**What is needed**
Copy the lines of the records word for word, starting at the line that contains "Show the signing" and ending at the line that contains "[x=650, y=861]", including both of those lines.

## Start Listed entries

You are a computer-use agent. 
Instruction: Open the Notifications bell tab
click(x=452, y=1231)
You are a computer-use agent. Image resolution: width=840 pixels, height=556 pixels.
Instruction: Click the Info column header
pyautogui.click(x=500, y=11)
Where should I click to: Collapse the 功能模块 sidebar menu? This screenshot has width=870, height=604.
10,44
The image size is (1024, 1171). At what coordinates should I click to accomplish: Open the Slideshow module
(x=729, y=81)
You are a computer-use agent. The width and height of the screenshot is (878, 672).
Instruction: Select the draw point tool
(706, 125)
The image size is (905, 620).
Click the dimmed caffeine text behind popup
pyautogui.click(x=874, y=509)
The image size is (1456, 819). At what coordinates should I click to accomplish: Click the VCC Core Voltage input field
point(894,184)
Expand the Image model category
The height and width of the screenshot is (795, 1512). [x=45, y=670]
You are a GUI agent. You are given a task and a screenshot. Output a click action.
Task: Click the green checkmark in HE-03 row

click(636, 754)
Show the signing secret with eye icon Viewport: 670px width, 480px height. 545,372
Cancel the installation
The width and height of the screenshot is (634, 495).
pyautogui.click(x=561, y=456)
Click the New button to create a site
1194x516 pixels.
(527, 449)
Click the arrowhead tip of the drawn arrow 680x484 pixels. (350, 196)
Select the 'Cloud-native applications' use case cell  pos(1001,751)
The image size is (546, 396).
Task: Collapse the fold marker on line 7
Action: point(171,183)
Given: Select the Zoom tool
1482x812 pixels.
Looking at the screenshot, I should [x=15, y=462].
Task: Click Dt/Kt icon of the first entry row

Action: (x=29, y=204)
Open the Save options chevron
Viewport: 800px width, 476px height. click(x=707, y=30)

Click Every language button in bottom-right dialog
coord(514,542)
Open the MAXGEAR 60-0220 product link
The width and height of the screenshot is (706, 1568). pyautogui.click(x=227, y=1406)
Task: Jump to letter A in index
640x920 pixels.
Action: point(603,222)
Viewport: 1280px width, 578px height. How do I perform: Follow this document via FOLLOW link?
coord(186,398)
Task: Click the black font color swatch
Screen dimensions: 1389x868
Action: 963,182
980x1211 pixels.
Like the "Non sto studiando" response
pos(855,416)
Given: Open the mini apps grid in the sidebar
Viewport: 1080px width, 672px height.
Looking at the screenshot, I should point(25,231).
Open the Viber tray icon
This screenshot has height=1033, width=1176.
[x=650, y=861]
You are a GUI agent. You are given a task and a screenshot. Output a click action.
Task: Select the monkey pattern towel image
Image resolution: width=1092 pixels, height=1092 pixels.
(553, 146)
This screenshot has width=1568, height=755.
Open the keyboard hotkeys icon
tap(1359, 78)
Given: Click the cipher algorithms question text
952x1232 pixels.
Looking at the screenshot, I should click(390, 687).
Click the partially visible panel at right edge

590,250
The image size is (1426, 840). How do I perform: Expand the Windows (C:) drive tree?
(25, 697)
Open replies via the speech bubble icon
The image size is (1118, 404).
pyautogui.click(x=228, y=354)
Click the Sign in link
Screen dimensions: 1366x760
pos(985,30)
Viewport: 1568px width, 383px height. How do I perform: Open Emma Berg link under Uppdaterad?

## End Listed entries

**Task result**
Show the signing secret with eye icon Viewport: 670px width, 480px height. 545,372
Cancel the installation
The width and height of the screenshot is (634, 495).
pyautogui.click(x=561, y=456)
Click the New button to create a site
1194x516 pixels.
(527, 449)
Click the arrowhead tip of the drawn arrow 680x484 pixels. (350, 196)
Select the 'Cloud-native applications' use case cell  pos(1001,751)
The image size is (546, 396).
Task: Collapse the fold marker on line 7
Action: point(171,183)
Given: Select the Zoom tool
1482x812 pixels.
Looking at the screenshot, I should [x=15, y=462].
Task: Click Dt/Kt icon of the first entry row

Action: (x=29, y=204)
Open the Save options chevron
Viewport: 800px width, 476px height. click(x=707, y=30)

Click Every language button in bottom-right dialog
coord(514,542)
Open the MAXGEAR 60-0220 product link
The width and height of the screenshot is (706, 1568). pyautogui.click(x=227, y=1406)
Task: Jump to letter A in index
640x920 pixels.
Action: point(603,222)
Viewport: 1280px width, 578px height. How do I perform: Follow this document via FOLLOW link?
coord(186,398)
Task: Click the black font color swatch
Screen dimensions: 1389x868
Action: 963,182
980x1211 pixels.
Like the "Non sto studiando" response
pos(855,416)
Given: Open the mini apps grid in the sidebar
Viewport: 1080px width, 672px height.
Looking at the screenshot, I should point(25,231).
Open the Viber tray icon
This screenshot has height=1033, width=1176.
[x=650, y=861]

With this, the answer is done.